Ungidos para escuchar

He dejado expresamente a los jóvenes y la pastoral juvenil para este momento.


Como sabemos, el papa Francisco ha convocado un Sínodo de Obispos para tratar el
tema de “Los jóvenes, la fe y el discernimiento vocacional”. Es una realidad que
compromete a toda la Iglesia y a todos en la Iglesia. Pero no de un modo genérico, sino
con competencias específicas que deben implicarnos a todos: fieles laicos y pastores.
Con este Sínodo, la Iglesia se dispuso a escuchar a los jóvenes, ofrecerles un espacio
donde puedan expresarse con toda libertad y, además, aportar su visión y su
entusiasmo para la renovación de las comunidades. ¡Qué bueno sería que en todas
nuestras comunidades parroquiales, educativas y de movimientos, nos diéramos el
tiempo necesario para escuchar a los jóvenes! Para escucharlos, integrarlos más
activamente en las tareas pastorales de la comunidad, y compartir con ellos una
misión juvenil en el ámbito que les corresponde como jurisdicción.
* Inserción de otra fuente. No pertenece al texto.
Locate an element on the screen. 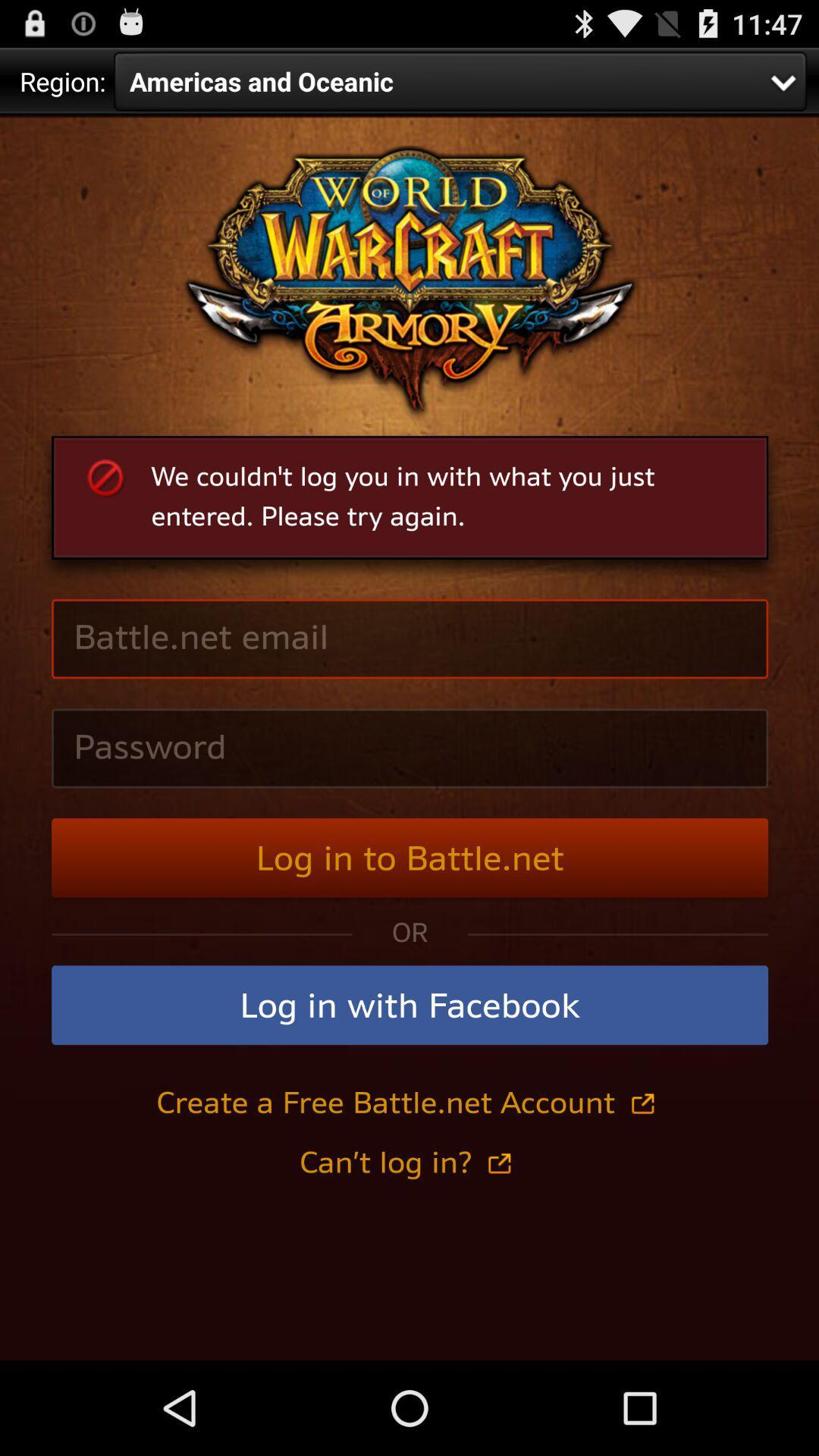 The width and height of the screenshot is (819, 1456). login page is located at coordinates (410, 738).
Durante la semana
de teología y pastoral, que tenemos todos los años con el presbiterio, nos daremos un
buen tiempo para escuchar aquello que los jóvenes tienen para decirnos a los pastores
y también para compartir con ellos aquello que nosotros tenemos para decirles a ellos.
El ánimo que nos mueve en este diálogo es acercarnos, escucharnos, integrarnos y
ayudarnos a ser una Iglesia más vital y misionera.

Alegres, renovamos nuestra unción

Los sacerdotes, a quienes nos fueron confiados los oficios de santificar, enseñar
y guiar al Pueblo de Dios, en particular este último, fuimos ungidos para que nuestro
servicio de pastores se distinga por la cercanía y el acompañamiento, la escucha y el
diálogo, y, finalmente, por el discernimiento para que la toma de decisiones pastorales
responda a lo que el Espíritu Santo está diciendo hoy a nuestras comunidades. Esto
exige de nosotros una conversión pastoral continua, que expresamos todos los años
mediante la renovación de nuestras promesas sacerdotales. Los invito a que las
hagamos a continuación, recordando aquel momento único que todos nosotros hemos
vivido en nuestra ordenación sacerdotal, y renovando en nuestro corazón el gozo que
nos da el “óleo de la alegría”, que se ha derramado sobre nuestra cabeza, y que es el
que nos proporciona aquel gozo que, aun en medio de los sufrimientos que
acompañan nuestro ministerio, nos hace permanecer interiormente alegres y en paz.

A nuestros queridos fieles les agradecemos de corazón su afecto sincero y su


generosa colaboración en las innumerables tareas pastorales que implican la vida de
una comunidad cristiana. Ante la Santísima Cruz de los Milagros, unidos pastores y
fieles, nos encomendamos a la poderosa intercesión de Nuestra Señora de Itatí, y le
pedimos que nos cuide a todos con su amor maternal. Así sea.